I remember dreaming about Facebook. I was afraid Lydia LaJewel was on my other, more offensive Facebook was in my friends list. I was afraid and stressed she was seeing all the inappropriate jokes I post and telling everyone about it at the church. I began to panic a little and finally the dream faded off.
Then I dreamt I was in church, persevering on “revival” and how it hadn’t come, and how annoyed I was that this was the message being preached when I left 6 years ago, and when I come back, its still being preached which means it was unfulfilled. I know I was also beginning to worry about those damn surveys I had to do for college from the church.
Then I dreamt about how my bills… I had a money order for $100 to pay one of my bills, but I frantically ran around looking for the envelope so I know which bill I should pay since I had 3 of them to worry about. I couldn’t pay my phone since they dont take money orders, the electric was $300, and my rent is $902. I had no other bills to pay…. it felt like money going to waste since nothing was actually being paid off.

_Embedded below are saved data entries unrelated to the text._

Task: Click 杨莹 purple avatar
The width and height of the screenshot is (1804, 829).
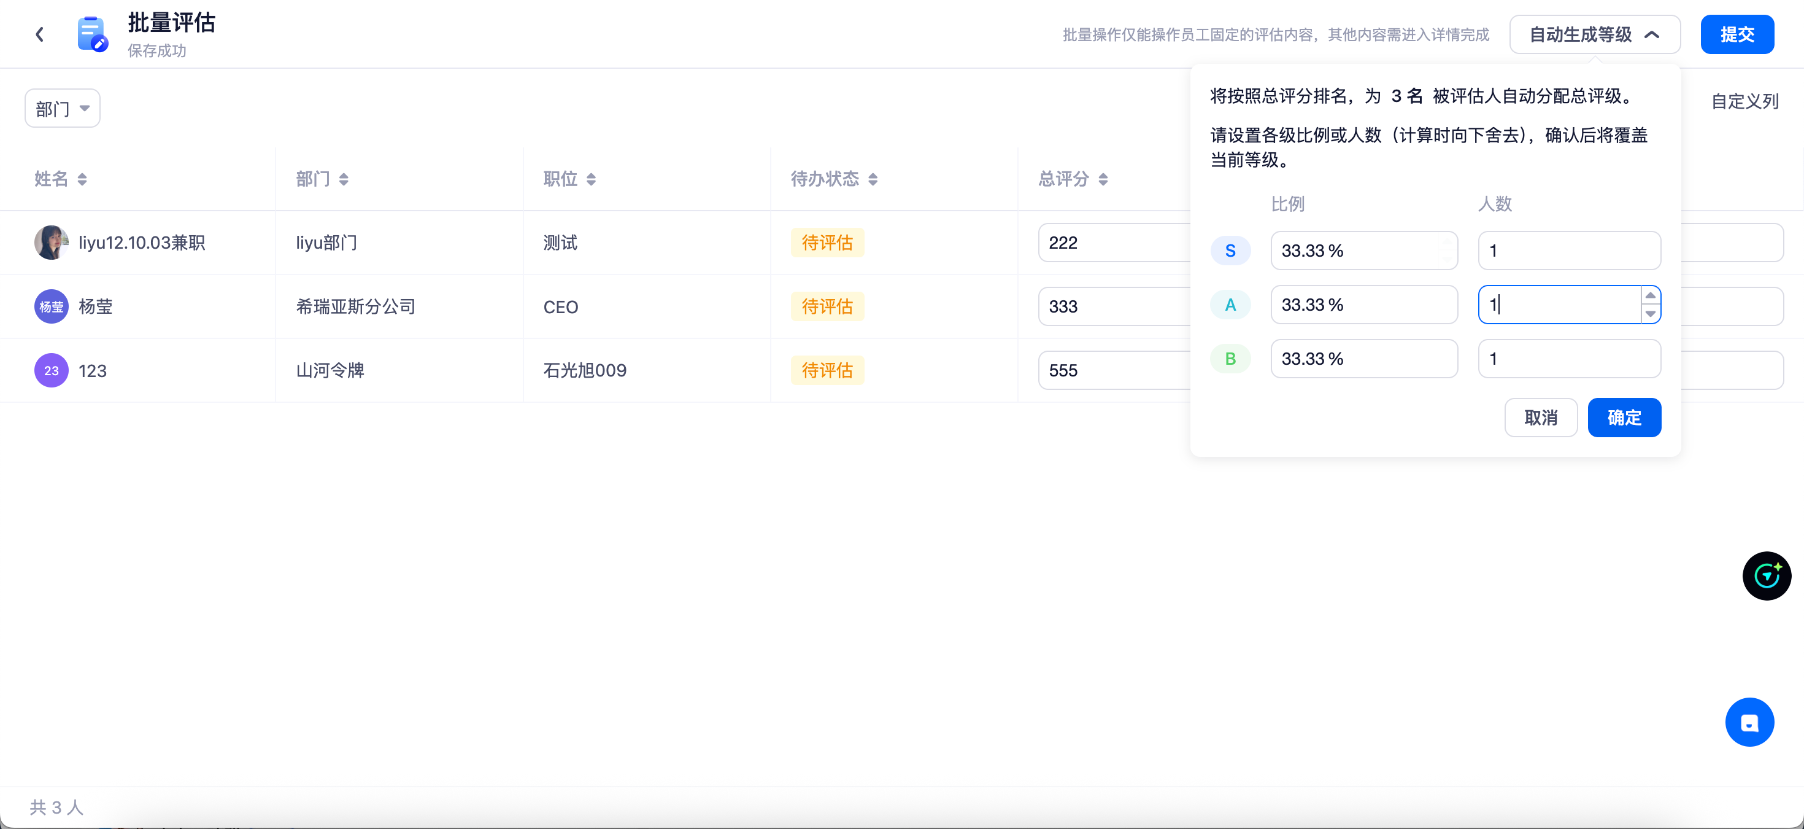Action: click(x=51, y=306)
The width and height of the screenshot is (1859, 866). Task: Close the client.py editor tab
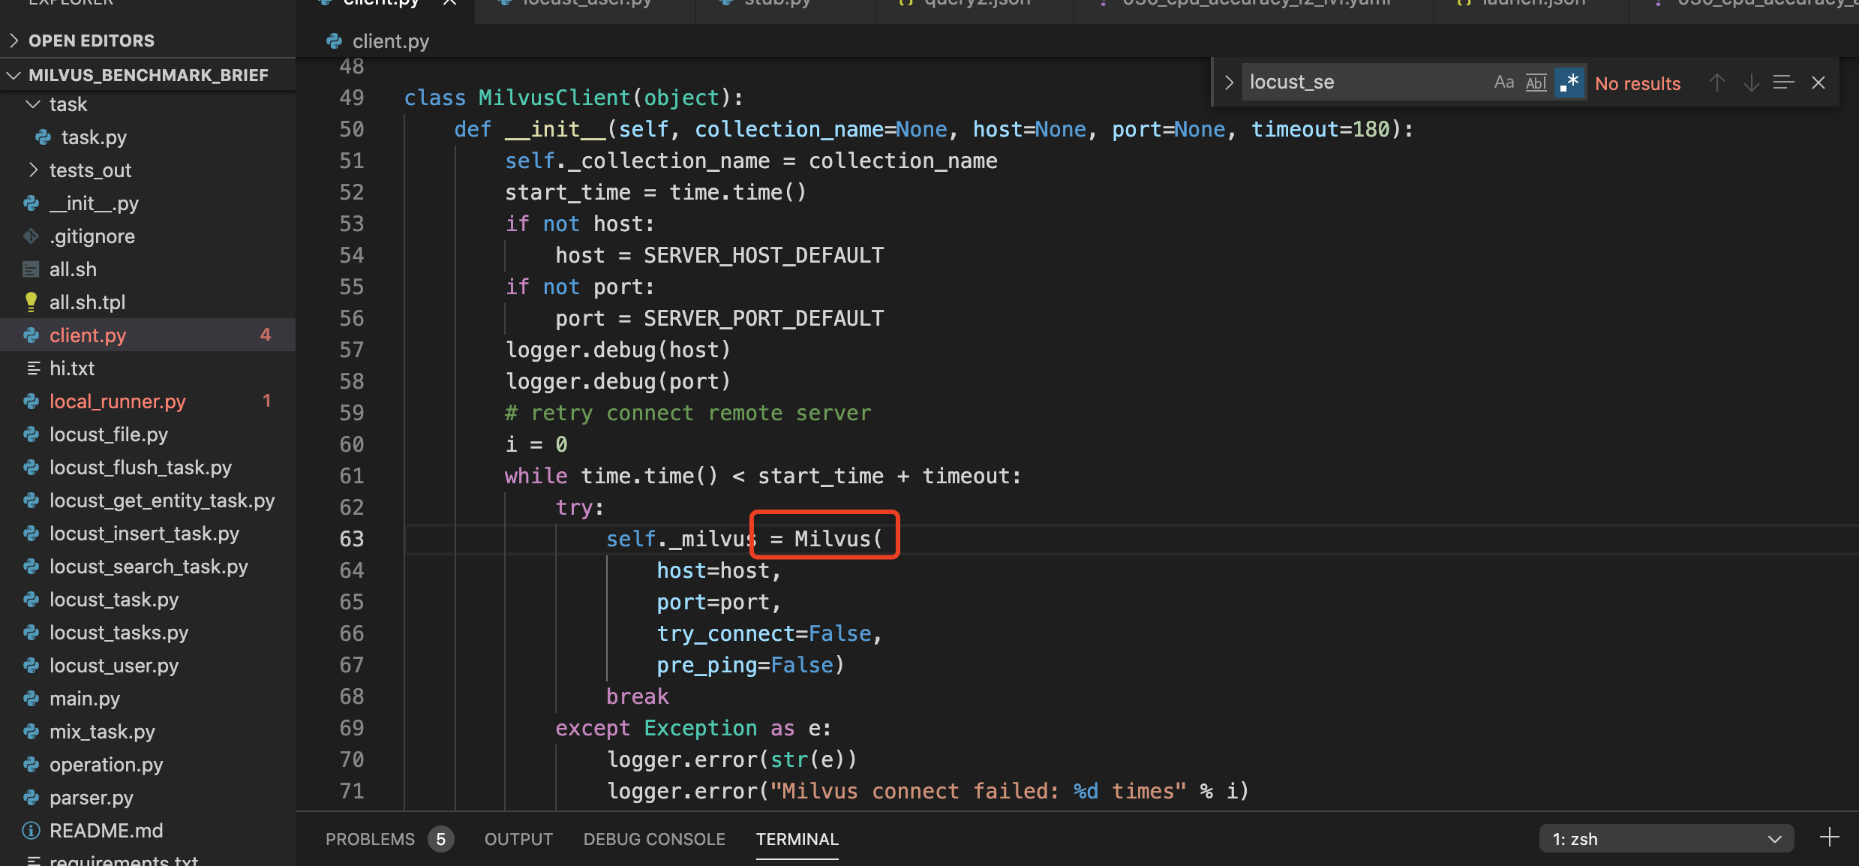coord(449,3)
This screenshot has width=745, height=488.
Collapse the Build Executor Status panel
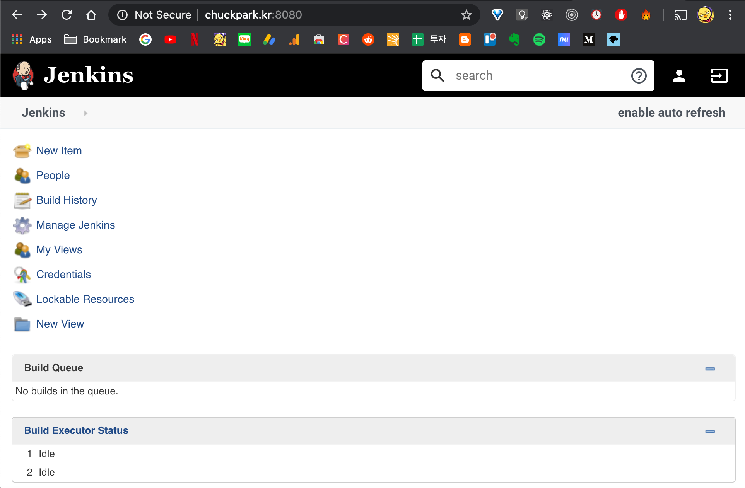pyautogui.click(x=710, y=431)
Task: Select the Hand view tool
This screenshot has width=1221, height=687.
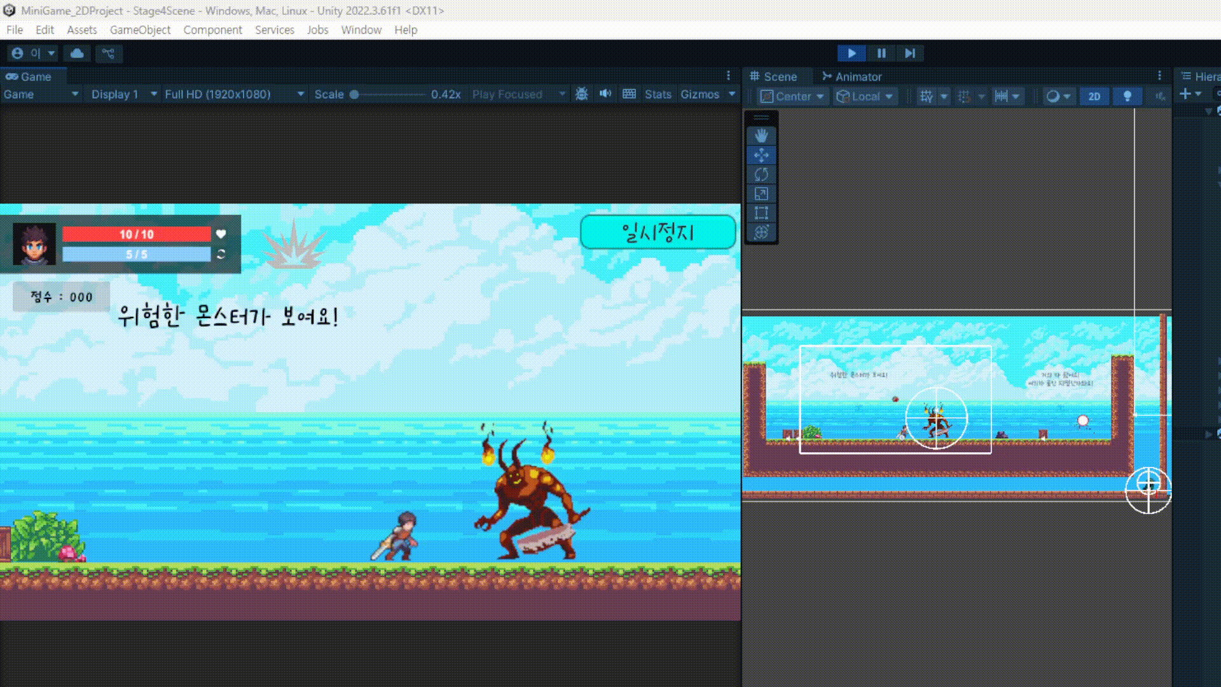Action: pyautogui.click(x=761, y=135)
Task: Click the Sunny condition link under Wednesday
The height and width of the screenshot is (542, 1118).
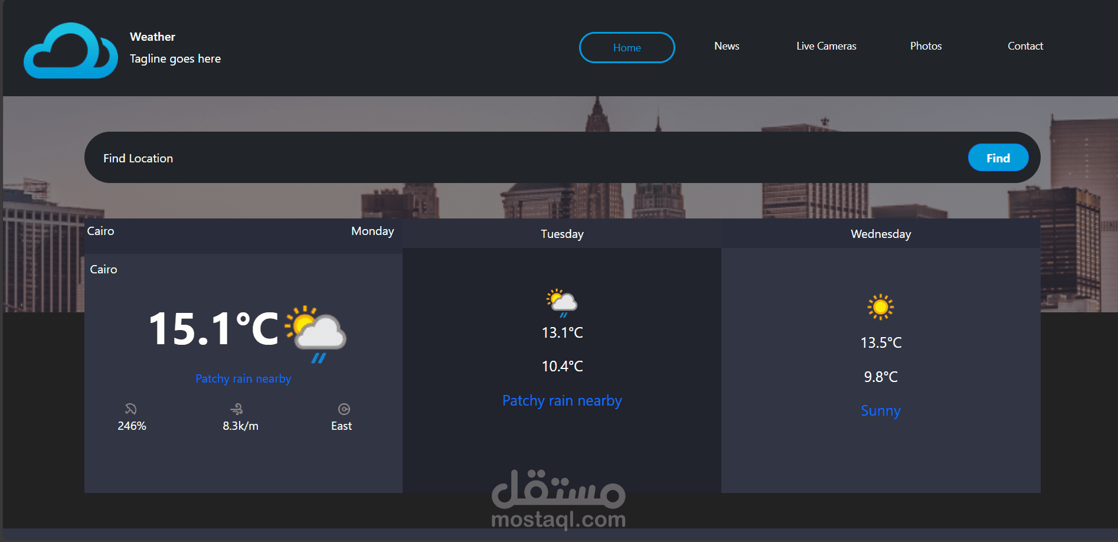Action: click(880, 410)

Towards the end I desperately scrambled internally for who I could possibly talk to that I trust. I wish I had someone to talk to… a real friend… and then his name ended up spilling from my lips; it was a moment of pure horror for me. I don’t understand since we haven’t been friends in years and he hates me… but he was the only one who came up in a moment of desperation when I was screaming from the inside out. 😦
I am beyond stressed, it’s consumed my dreams, and I have no one to talk too. I’m in a church where I no longer belong, I’m surrounded by people who I either can’t trust or feel guilty if I unload on them, and its moments like this when my abandonment issues come stumbling through the double doors tripping on their own two feet, wishing I had a boyfriend to unload on and fuck only to forget my problems and create the illusions of love.